You don't really know what the lighting at the wedding will be like until you get there. Window light may create high contrast within the composition, and it may not. The majority of weddings I have shot in window light only have been incredibly flat within the compositions, even if the over all scene (meaning the whole room including the windows themselves) was high in contrast. There are areas within every high contrast location that are low in contrast, and you may be shooting inside of one of them. It depends on lots of things. As I said before, come prepared to handle anything. I'd bring some T-Max and shoot it if the light is on the flat side of things, or pretty normal in contrast, and some XP-2 if the light is super contrasty. Most of all, if you are not going to use an incident meter or a grey card, learn to tweak what your camera's meter is telling you. It will not give you the ideal exposure in anything but an average-contrast composition.
Jake,
Do you have time to go to the church before the wedding and shoot a few rolls of film of your wife at the wedding location from where you think you will be sitting? That could answer a number of questions for you.
Steve
You know, I wasn't thinking of XP-2 initially, but it can be an excellent choice if you have enough light to work with. The latitude is enormous compared to traditional B&W films, and it prints very easily onto standard variable contrast papers. As far as it not looking "traditional", that's bunk. You can make it look any way you want when you print the negatives.
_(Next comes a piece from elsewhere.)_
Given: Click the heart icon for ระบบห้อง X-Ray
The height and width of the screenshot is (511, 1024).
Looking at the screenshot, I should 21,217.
Processing is as easy as taking it to your local photo finisher and having them run it through the exact same process as any other color print film. No muss, no fuss, reasonably priced, and, provided the lab is reasonably careful, you get the same results every time. If your local lab does shoddy work, then you have a problem and it's time to find one that does good work.
Something to keep in mind, IME Tmax films are very tolerant to over exposure, but do not take well at all to underexposure.